**Material for this exercise**.
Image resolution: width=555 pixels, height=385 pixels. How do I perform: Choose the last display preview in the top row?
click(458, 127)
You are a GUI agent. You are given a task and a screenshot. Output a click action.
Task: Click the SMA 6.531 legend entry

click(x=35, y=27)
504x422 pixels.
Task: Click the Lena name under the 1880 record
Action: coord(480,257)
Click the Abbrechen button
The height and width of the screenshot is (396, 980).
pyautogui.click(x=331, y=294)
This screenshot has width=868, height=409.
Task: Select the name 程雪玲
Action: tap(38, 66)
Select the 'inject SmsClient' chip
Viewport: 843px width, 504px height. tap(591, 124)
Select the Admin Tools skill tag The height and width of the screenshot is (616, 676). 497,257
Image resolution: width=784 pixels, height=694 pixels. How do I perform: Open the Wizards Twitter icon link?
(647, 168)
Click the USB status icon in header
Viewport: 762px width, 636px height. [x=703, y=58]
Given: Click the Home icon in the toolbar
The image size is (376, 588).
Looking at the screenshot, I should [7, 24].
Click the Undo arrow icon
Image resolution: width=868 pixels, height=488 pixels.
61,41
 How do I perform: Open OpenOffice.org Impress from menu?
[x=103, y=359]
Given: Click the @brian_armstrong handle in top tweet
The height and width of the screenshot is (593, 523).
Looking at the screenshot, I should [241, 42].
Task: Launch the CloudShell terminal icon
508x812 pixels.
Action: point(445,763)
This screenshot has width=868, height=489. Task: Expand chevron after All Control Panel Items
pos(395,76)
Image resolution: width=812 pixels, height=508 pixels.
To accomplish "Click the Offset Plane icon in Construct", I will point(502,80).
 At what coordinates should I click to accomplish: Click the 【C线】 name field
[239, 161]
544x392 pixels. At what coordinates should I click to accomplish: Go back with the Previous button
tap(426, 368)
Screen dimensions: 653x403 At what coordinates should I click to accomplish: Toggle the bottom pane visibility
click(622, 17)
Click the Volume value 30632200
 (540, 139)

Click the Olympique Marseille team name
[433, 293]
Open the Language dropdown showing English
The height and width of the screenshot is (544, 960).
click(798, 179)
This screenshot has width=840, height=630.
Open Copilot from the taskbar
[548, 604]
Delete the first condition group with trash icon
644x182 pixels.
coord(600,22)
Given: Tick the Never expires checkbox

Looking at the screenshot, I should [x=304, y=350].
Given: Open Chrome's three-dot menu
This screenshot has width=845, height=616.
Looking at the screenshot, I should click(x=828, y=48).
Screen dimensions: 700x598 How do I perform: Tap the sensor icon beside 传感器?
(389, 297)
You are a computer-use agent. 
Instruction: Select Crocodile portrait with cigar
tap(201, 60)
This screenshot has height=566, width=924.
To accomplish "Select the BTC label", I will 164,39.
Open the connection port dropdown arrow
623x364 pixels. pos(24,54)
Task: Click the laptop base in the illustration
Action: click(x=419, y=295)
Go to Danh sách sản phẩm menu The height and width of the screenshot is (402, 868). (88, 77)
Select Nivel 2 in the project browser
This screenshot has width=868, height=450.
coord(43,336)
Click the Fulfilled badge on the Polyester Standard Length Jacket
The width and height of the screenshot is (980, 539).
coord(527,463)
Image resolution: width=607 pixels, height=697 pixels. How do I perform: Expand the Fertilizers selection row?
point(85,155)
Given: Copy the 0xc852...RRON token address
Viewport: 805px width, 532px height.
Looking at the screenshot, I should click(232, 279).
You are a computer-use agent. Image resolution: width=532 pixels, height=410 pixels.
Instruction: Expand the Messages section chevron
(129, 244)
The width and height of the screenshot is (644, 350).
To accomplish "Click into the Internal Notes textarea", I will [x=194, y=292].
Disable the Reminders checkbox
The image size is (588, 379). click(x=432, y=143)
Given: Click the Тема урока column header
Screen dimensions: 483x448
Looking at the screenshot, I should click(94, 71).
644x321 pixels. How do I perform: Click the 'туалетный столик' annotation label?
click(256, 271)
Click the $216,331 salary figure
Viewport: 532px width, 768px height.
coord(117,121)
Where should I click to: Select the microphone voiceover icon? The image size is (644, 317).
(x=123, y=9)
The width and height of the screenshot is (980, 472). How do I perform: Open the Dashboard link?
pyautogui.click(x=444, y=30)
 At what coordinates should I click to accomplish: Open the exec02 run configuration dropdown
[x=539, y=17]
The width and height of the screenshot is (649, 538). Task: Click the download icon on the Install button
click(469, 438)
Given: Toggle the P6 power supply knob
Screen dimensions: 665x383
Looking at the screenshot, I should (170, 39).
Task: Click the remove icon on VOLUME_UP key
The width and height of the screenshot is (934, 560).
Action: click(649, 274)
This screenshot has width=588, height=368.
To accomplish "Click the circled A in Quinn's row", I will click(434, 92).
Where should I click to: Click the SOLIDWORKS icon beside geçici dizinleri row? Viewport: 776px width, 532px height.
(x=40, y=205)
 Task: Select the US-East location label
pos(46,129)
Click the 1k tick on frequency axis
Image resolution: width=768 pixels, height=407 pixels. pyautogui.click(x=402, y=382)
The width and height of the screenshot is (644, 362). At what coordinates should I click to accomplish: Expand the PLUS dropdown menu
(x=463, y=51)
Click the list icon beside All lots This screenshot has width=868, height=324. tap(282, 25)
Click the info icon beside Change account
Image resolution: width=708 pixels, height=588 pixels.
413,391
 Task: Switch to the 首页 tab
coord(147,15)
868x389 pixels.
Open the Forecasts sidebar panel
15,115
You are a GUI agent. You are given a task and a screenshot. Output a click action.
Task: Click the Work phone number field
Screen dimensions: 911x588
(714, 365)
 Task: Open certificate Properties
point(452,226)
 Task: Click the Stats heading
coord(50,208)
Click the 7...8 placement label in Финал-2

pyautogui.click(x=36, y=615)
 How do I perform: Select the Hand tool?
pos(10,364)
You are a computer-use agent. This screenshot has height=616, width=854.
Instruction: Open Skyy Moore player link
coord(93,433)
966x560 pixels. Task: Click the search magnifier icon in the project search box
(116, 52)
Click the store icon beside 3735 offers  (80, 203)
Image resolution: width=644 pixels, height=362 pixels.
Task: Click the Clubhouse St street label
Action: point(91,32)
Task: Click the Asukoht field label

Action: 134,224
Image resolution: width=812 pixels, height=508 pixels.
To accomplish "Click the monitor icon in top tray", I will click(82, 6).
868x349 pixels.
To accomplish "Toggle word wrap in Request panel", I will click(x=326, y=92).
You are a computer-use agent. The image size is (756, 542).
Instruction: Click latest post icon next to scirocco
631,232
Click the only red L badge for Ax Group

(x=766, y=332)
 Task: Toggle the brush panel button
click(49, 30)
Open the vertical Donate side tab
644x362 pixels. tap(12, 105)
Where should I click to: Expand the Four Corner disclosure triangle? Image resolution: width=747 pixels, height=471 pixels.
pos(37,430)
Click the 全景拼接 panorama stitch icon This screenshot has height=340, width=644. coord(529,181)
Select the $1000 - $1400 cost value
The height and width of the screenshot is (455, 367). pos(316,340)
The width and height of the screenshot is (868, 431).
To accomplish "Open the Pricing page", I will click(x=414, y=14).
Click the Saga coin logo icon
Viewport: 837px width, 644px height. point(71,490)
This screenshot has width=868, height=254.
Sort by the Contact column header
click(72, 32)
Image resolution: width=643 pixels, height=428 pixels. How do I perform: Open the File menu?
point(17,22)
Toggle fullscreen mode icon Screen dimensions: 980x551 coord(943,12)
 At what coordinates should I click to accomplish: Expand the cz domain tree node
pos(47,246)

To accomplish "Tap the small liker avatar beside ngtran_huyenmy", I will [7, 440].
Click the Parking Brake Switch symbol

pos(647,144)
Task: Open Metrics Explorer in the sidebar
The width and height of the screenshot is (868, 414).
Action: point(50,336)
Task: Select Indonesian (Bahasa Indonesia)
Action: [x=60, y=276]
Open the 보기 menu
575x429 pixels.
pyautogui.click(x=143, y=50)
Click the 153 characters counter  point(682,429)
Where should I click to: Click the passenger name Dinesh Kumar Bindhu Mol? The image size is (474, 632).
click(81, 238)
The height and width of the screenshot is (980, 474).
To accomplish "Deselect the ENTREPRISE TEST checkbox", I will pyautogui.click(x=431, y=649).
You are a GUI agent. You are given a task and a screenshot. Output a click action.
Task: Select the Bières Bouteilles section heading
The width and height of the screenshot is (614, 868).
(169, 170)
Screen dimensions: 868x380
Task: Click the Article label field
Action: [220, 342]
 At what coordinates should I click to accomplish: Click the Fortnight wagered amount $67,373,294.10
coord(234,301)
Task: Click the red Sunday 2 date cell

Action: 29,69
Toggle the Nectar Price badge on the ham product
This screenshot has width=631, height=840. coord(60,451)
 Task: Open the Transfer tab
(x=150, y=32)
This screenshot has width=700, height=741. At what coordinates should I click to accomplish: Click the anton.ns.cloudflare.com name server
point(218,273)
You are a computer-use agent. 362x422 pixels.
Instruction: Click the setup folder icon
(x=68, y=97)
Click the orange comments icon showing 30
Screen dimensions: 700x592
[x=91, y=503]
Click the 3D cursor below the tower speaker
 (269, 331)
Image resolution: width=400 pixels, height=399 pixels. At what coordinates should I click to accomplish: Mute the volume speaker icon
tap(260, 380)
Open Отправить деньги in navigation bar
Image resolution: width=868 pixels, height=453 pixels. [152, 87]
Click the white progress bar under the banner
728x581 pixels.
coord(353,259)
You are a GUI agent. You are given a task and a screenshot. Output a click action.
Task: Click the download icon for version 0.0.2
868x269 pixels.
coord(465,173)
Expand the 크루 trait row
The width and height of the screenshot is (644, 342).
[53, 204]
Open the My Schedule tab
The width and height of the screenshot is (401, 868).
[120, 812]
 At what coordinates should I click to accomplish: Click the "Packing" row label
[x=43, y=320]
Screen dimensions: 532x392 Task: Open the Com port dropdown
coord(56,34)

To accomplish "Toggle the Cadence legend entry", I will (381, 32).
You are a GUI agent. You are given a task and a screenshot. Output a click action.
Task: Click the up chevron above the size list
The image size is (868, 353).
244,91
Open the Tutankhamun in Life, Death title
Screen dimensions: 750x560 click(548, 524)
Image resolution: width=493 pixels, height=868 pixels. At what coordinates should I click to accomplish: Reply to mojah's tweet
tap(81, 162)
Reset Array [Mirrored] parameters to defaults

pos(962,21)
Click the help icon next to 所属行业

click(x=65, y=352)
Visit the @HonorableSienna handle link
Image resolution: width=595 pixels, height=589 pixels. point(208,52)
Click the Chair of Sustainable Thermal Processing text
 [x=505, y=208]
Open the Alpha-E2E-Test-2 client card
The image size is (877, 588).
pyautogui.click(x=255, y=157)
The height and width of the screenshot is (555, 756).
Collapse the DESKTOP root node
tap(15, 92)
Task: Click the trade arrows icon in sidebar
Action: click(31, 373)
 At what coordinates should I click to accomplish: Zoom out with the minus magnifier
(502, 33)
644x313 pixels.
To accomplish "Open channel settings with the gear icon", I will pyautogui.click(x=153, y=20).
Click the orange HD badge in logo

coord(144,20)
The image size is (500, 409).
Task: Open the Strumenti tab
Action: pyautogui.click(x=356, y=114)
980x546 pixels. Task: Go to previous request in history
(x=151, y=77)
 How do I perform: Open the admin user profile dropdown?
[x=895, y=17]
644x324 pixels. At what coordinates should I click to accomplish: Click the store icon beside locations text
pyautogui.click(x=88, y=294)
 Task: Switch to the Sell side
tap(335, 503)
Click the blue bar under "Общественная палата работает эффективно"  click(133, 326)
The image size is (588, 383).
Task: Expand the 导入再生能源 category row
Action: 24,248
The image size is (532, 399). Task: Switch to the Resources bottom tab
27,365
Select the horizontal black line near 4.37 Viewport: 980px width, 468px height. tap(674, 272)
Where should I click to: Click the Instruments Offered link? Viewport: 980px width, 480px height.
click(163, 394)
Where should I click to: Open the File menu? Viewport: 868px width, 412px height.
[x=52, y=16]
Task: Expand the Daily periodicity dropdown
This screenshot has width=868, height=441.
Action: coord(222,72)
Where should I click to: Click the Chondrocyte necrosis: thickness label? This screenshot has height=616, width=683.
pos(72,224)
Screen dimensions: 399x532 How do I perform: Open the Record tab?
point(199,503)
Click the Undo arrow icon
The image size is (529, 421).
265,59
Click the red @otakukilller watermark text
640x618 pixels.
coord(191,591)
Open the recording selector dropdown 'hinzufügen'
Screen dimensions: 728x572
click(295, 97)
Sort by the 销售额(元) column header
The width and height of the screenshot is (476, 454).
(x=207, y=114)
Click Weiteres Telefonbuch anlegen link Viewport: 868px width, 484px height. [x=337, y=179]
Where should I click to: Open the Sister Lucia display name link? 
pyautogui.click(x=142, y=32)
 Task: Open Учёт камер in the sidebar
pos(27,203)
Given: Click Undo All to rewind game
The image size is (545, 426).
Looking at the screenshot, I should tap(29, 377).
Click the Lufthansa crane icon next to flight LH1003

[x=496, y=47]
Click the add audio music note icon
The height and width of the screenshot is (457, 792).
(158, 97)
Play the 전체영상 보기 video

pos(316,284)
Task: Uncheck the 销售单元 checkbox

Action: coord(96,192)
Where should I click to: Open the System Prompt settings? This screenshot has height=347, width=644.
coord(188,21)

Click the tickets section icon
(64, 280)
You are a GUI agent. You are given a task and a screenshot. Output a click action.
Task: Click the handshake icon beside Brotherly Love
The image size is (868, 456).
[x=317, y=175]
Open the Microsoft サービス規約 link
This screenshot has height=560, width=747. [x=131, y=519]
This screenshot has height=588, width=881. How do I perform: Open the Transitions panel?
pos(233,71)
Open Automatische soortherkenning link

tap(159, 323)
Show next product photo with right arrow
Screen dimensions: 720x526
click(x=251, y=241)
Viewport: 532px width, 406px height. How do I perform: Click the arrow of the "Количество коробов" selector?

**What is required**. Once you find the line containing "Given: Click the Home icon in the toolbar", stop: reproduce exactly that line and every line of the data before it, and nothing else.

**Solution to the problem**.
Image resolution: width=555 pixels, height=385 pixels. How do I perform: Choose the last display preview in the top row?
click(458, 127)
You are a GUI agent. You are given a task and a screenshot. Output a click action.
Task: Click the SMA 6.531 legend entry

click(x=35, y=27)
504x422 pixels.
Task: Click the Lena name under the 1880 record
Action: coord(480,257)
Click the Abbrechen button
The height and width of the screenshot is (396, 980).
pyautogui.click(x=331, y=294)
This screenshot has width=868, height=409.
Task: Select the name 程雪玲
Action: tap(38, 66)
Select the 'inject SmsClient' chip
Viewport: 843px width, 504px height. tap(591, 124)
Select the Admin Tools skill tag The height and width of the screenshot is (616, 676). 497,257
Image resolution: width=784 pixels, height=694 pixels. How do I perform: Open the Wizards Twitter icon link?
(647, 168)
Click the USB status icon in header
Viewport: 762px width, 636px height. [x=703, y=58]
Given: Click the Home icon in the toolbar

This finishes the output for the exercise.